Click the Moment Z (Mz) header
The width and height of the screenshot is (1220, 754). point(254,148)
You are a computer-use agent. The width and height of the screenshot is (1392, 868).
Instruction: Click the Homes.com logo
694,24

+===+

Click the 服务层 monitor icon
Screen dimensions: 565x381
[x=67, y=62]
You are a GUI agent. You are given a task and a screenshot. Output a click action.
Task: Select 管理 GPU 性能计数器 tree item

+===+

→ **Aim of the exercise**
Copy word for word the stretch of entries above from the line that has "Click the 服务层 monitor icon" through the line that has "Task: Select 管理 GPU 性能计数器 tree item", both ends included, and nothing outside it.

→ **Response to this exercise**
Click the 服务层 monitor icon
Screen dimensions: 565x381
[x=67, y=62]
You are a GUI agent. You are given a task and a screenshot. Output a click action.
Task: Select 管理 GPU 性能计数器 tree item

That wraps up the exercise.